--- SUPPLIED MATERIAL ---

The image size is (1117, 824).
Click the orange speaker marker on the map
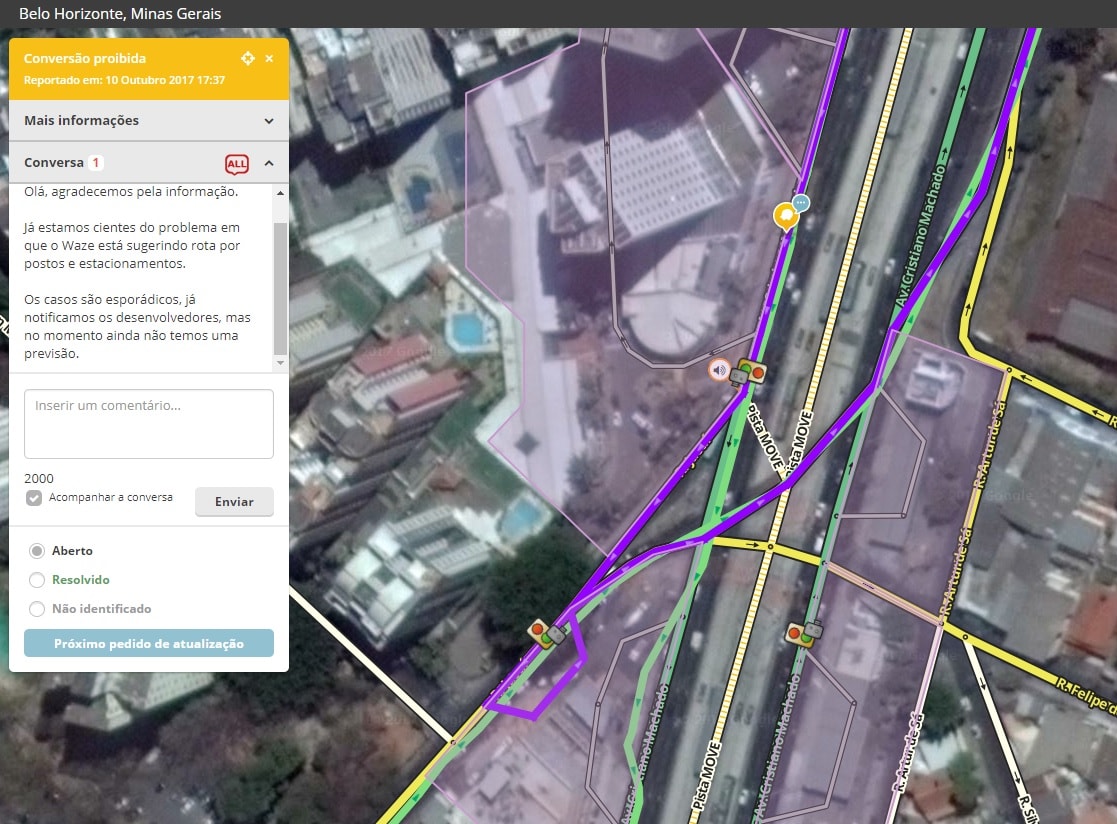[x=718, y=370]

---
--- SUPPLIED MATERIAL ---

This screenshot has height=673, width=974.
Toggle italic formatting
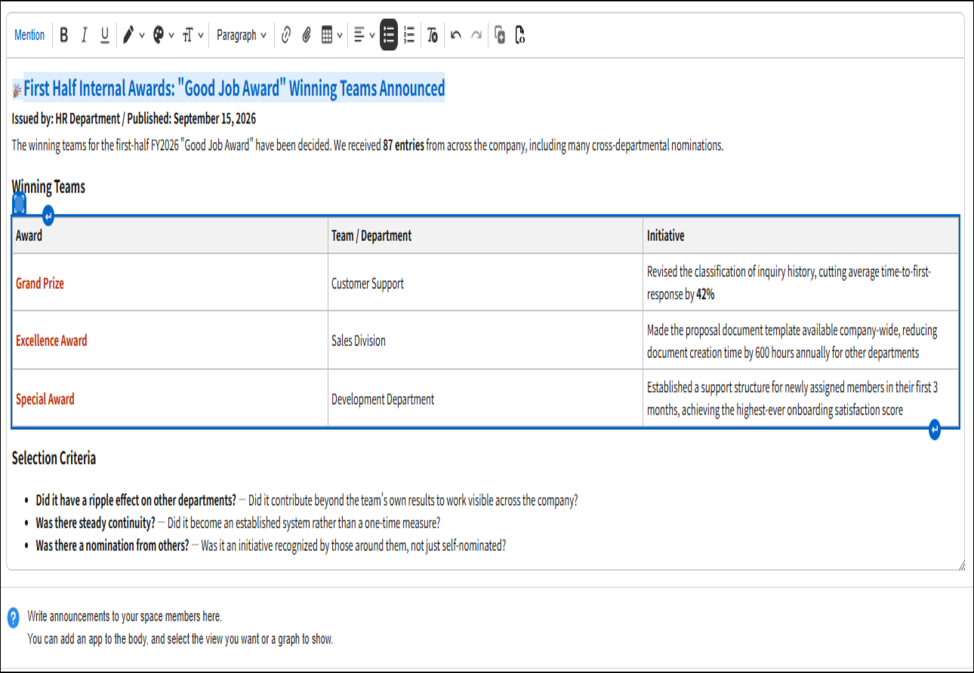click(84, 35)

---

Collect every line of the records that contains the string "orange".

Click the orange speaker marker on the map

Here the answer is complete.